On the positive side, the creator of Spark SQL from Databricks, Michael Armbrust, from Databricks has recently taken more of a lead role in the Spark Streaming project as Spark SQL and Spark Streaming move closer together with the new "Spark SQL on Streaming" Structured Streaming effort. I've already noticed a huge uptick in responses to Spark Streaming questions on the Apache Spark user and dev list. This will likely make Spark Streaming the clear winner over the next few Spark 2.x releases. And I'm very excited about the upcoming "Spark ML on Streaming" effort that has been discussed recently. I recently productionised an incremental "Matrix Factorization on Streaming" Collaborative Filtering Recommendation Algorithm with Spark Streaming for a customer of PipelineIO. This is pretty complex stuff that can't be done with Apache Spark alone. We chose Apache Cassandra, Redis and Dynomite - an open source project from my former employer, Netflix, based on the famous Dynamo Paper from Amazon.

The Redis + Dynomite combination enables fault-tolerant and scalable caching to power the prediction/serving layer for the recommendations. Netflix replicates their Redis and Memcached clusters across 3 AWS regions - and 3 Availability Zones (data centers) per region - for a total of 9 replicas of every user's recommendation list. With this kind of global, highly-available, in-memory cache replication, serving recommendations to end users no longer requires disk I/O. This is an incredible performance advantage. And Apache Spark, while the defacto standard for data processing and ML Model training, cannot fulfill the "last mile" of ML Model serving, unfortunately. And it shouldn't. One thing I emphasize in all of my talks, meetups, and workshops: Apache Spark is a batch-oriented system (including Spark Streaming's mini-batches). Spark should not be placed on the user request/response hot path - especially for ML model serving which requires single-digit response latency.

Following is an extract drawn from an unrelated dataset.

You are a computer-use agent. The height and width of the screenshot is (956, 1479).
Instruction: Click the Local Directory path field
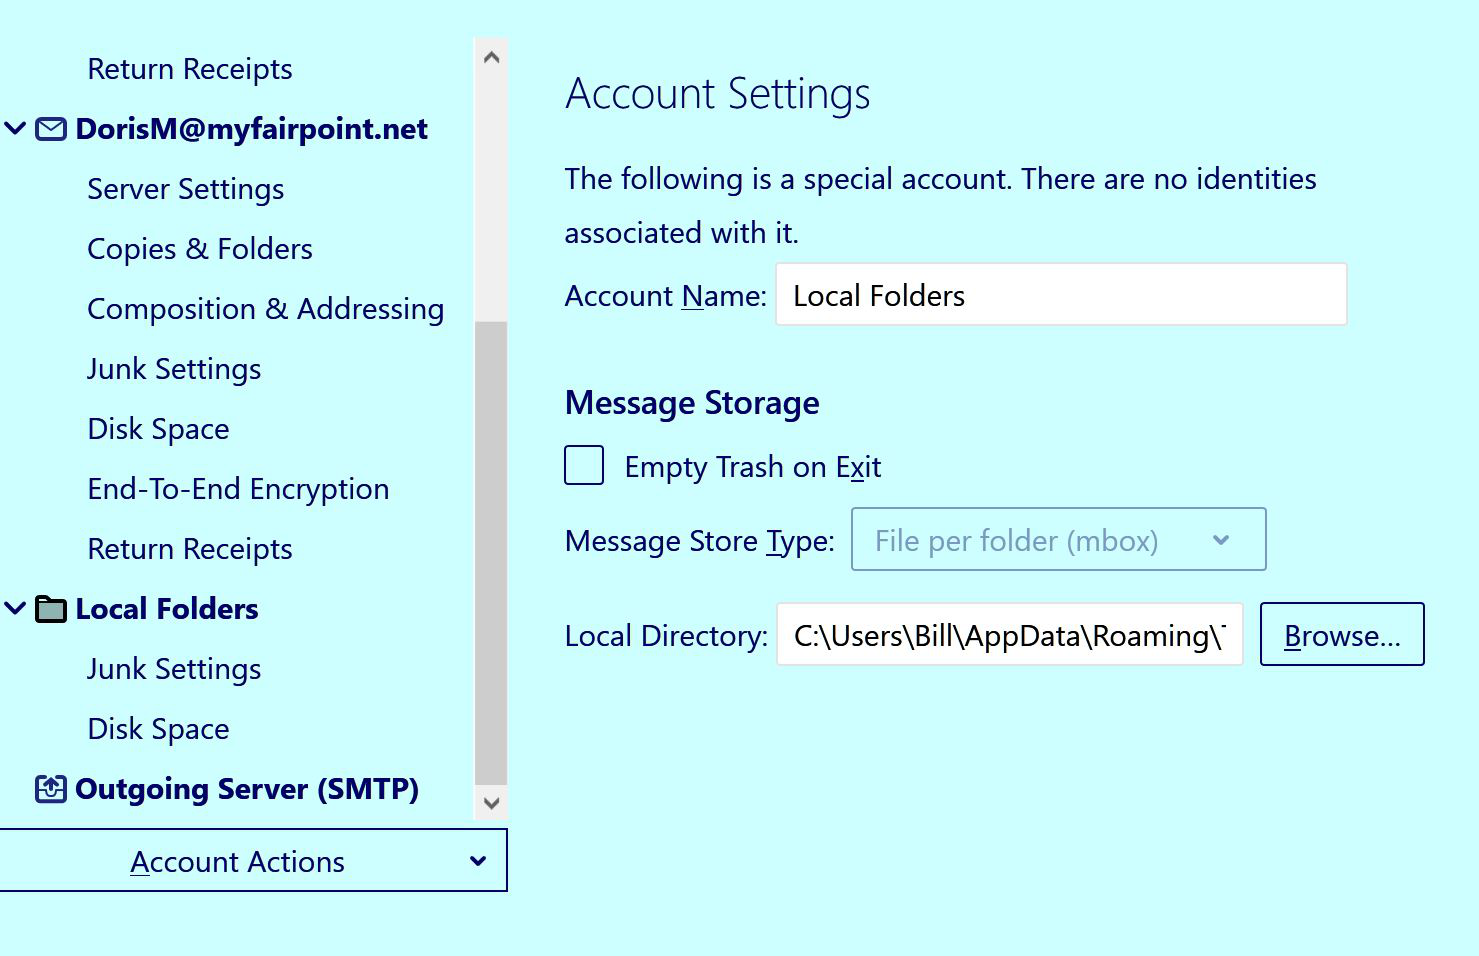point(1008,635)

Unfortunately, Spark Streaming gives you the illusion that Apache Spark is capable of supporting user requests/responses. I see this mistake a lot when working with customers. The fundamental mini-batch nature of Spark Streaming creates intolerably-high latency responses on even the simplest requests. A better choice for low-latency, user request-response is Redis or Memcached for the caching layer and a real data store such as MySQL, Apache Cassandra, or even Elasticsearch. It's worth noting that Elasticsearch is more than just a search engine. It's used heavily as a NoSQL datastore, an analytics engine, and more-recently, a graph database.

InfoQ: Can you tell us about your pipeline.io project and how it differs from the PANCAKE workshop? You mentioned productionization as a focus, as well as single-click deployments from Jupyter notebooks to containerized jobs or services. What problem does this solve?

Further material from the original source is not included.